No creo que tenga cabida trazar un nuevo paralelismo entre cine y videojuegos. Su más que obvia relación, hastiosamente explotada, asquerosamente redundante, ha quedado más que patente a través de diferentes recursos desarrollados por el videojuego que se han acercado más al audiovisual que a lo puramente lúdico, y ha sido fantásticamente estudiada no solo en obras como el archiconocido Cine y videojuegos: un diálogo transversal de José María Villalobos sino también reiteradamente en centenares de ensayos académicos y artículos de opinión publicados por la prensa online de todas las partes del mundo. Como comunicador audiovisual y amante del séptimo arte, qué más me gustaría a mí que arrojar algo de luz adicional sobre la correspondencia existente entre ambos planos de estudio, pero, sinceramente, no creo que a estas alturas quede mucha luz por arrojar, y a buen seguro que tratar de hacerlo únicamente sobreexpondría la imagen mental que tenemos sobre su fraternidad.

Pivotar durante unos cuantos meses sobre este dilema, el mismo que antaño me llevó a escribir una trilogía de artículos sobre la fotografía en el videojuego, me ha permitido llegar a la conclusión de que si no puedo hacer al cine partícipe de mis estudios relacionados con el medio, entonces aprovecharé los ejemplos y experimentos que la propia industria ha concebido —y sigue concibiendo— durante su proceso de maduración para estudiar la historia del celuloide y ejemplificar sus principales corrientes con obras más cercanas a nuestros intereses y afines a nuestro particular molde mental, construido durante años gracias a nuestra afición por lo jugable. Comencemos.
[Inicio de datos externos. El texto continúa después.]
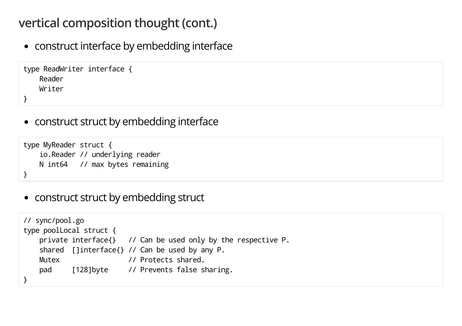Viewport: 462px width, 326px height.
Task: Click the 'type ReadWriter interface {' code line
Action: pos(78,69)
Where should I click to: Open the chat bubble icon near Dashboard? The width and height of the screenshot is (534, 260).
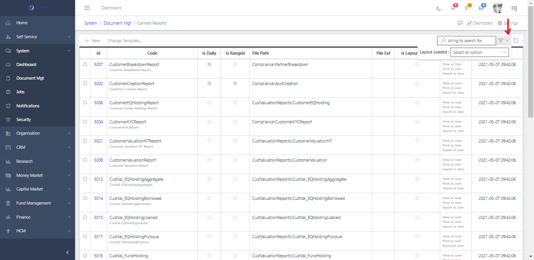click(x=460, y=23)
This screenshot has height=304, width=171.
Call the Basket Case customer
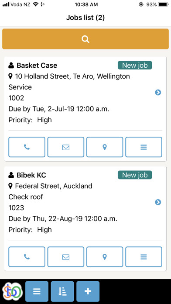[x=27, y=147]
Alejarse del naturalismo. Hacer inverosímil lo verosímil; retorcer lo establecido. Cambiar de posición, de composición. Eran estas algunas de las misiones del manierismo, una tendencia artística que brotó de la producción cinematográfica hollywoodiense de los años cincuenta casi como una respuesta al clasicismo, y que se caracterizó por un distanciamiento de las ideas de belleza del periodo clásico, basadas en patrones fijos de proporciones, equilibrio y armonía compositivos, en pro de una mayor libertad creativa y expresividad por parte de los cineastas de la época. El manierismo transgredió en un momento de crisis, e instauró importantes técnicas y conocimientos (debilitación de la figura del héroe, problemas morales, decorados y efectos visuales surrealistas, uso de planos subjetivos) que no solo se explicitarían en producciones de la época como La soga (Alfred Hitchcock, 1948) o Solo el cielo lo sabe (Douglas Sirk, 1955), sino que sembrarían un germen revolucionario capaz de calar tanto en la médula de la comunidad de cineastas como en el imaginario colectivo. Buena prueba de ello puede hallarse en el hecho de que, más de sesenta años después, el manierismo ha seguido con nosotros ocupando cierta parte del mainstream, tal y como Pablo Berger demostró en 2013 con su visión kitsch —tendencia artística que eleva lo antiestético a la categoría de arte— del spot navideño de la Lotería de Navidad.

Si bien personalmente se me antoja como un medio en crecimiento al que aún le faltan unos cuantos años, técnicas y autores para alcanzar su madurez, resulta innegable que el videojuego, dado el oportuno momento en el que se desarrolló como vía de expresión, ha poseído hasta el momento una capacidad de aprendizaje muy superior al del resto de artes, lo que nos permite encontrar en la actualidad innumerables representantes tanto del manierismo como de otros estilos artísticos. Tanto en el mercado independiente como en el del triple A, a día de hoy no escasean las producciones lúdicas que debilitan la figura del héroe, que no tienen miedo de incluir problemas morales en su guion o que presentan efectos visuales surrealistas. No obstante, como aficionado a la fotografía siento la necesidad de aprovechar este ejercicio de tender puentes entre el cine y el videojuego para revisitar y estudiar Driver: San Francisco (Ubisoft Reflections, 2011) desde una perspectiva manierista.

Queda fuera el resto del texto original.